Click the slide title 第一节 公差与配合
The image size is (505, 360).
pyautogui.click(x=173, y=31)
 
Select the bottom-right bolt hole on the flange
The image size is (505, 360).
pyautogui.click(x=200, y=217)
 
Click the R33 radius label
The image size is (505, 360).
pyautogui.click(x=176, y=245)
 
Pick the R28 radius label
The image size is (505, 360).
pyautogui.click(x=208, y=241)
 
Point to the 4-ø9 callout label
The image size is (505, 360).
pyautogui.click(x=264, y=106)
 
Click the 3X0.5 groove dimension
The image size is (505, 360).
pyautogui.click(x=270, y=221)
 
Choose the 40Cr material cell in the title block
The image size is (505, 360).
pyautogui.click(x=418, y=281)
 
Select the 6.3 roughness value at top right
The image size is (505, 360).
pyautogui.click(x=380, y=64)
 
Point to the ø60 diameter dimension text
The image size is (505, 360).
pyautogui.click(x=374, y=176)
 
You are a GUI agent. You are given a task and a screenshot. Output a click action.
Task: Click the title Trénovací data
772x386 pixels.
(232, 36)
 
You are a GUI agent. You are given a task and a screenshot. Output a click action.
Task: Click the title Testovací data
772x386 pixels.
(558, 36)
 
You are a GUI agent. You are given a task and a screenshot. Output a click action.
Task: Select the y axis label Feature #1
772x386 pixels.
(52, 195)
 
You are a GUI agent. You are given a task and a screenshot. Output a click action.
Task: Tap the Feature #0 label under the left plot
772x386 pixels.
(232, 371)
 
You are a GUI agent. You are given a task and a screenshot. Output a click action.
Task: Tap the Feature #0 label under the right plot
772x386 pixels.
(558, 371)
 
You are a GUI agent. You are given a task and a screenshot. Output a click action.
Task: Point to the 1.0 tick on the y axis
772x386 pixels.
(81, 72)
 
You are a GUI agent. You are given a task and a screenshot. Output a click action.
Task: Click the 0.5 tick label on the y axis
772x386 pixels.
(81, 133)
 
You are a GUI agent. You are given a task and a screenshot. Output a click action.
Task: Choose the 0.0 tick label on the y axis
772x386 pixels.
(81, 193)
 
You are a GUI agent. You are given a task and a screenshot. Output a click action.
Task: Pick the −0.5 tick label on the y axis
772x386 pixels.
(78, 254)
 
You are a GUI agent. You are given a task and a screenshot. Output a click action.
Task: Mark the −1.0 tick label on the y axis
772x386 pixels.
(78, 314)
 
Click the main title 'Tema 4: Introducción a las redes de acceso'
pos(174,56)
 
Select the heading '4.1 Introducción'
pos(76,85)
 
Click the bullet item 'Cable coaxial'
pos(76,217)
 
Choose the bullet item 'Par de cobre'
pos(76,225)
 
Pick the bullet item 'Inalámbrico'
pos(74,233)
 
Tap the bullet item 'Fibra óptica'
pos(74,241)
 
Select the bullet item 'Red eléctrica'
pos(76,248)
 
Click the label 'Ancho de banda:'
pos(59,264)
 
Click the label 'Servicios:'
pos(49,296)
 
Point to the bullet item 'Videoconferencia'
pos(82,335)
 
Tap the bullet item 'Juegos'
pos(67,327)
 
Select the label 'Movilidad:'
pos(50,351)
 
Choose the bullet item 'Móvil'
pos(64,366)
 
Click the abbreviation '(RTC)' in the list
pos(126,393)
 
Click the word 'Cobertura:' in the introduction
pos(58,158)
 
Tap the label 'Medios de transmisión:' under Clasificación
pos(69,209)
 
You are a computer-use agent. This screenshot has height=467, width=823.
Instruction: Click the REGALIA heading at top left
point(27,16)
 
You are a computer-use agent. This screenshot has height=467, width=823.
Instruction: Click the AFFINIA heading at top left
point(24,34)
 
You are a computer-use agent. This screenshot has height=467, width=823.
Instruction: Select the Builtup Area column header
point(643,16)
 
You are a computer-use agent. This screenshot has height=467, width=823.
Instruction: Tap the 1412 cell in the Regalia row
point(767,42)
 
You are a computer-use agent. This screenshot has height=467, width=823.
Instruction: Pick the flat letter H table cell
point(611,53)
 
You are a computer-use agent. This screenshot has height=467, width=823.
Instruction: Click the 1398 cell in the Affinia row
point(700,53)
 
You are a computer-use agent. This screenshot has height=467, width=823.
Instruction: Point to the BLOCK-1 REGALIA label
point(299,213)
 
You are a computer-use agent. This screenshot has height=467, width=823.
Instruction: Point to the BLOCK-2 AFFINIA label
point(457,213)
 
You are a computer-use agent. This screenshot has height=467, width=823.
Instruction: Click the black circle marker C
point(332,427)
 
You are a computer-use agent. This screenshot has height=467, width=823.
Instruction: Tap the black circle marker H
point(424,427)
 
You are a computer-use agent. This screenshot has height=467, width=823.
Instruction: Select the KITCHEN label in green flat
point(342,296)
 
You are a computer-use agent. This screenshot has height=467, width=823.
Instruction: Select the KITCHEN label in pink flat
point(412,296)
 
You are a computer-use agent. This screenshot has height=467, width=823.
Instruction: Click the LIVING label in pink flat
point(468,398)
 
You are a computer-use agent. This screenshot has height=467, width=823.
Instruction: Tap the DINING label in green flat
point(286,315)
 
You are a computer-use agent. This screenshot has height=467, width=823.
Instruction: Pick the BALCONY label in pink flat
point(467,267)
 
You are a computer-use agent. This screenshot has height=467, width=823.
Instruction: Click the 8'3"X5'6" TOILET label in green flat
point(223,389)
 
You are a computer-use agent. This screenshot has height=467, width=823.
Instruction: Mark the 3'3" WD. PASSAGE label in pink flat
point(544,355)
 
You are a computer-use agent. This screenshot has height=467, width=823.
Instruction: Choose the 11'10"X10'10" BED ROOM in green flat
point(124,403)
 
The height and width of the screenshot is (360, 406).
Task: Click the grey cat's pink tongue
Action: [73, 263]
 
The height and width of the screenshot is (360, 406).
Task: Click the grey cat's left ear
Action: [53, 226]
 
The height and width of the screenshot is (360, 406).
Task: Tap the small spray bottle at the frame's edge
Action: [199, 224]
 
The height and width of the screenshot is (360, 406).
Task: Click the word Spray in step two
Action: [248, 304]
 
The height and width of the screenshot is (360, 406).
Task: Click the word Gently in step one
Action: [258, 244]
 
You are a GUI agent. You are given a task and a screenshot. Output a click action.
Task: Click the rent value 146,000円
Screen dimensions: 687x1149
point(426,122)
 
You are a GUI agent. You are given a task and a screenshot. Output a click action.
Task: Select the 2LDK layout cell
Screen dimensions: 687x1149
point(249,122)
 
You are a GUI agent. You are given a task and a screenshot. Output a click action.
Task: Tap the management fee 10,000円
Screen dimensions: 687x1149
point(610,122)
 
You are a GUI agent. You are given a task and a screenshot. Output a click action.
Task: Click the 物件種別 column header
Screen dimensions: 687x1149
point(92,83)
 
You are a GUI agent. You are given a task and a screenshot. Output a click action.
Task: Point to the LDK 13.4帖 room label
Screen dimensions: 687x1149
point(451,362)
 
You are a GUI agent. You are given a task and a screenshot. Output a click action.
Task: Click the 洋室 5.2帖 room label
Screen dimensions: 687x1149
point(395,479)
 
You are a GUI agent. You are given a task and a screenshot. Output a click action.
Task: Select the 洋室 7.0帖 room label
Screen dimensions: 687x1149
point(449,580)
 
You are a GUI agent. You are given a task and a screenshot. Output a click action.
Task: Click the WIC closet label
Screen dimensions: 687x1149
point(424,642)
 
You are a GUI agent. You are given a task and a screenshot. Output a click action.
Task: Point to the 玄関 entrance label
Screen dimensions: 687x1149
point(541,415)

□ □ □ □ □ □ □

- [과제 내용]
위 항목에서 "value"라는 문자열이 들어 있는 줄을 하나도 빠짐없이 모아 그대로 옮겨 적으세요.

- [답변]
Select the 6.3 roughness value at top right
Task: Click the rent value 146,000円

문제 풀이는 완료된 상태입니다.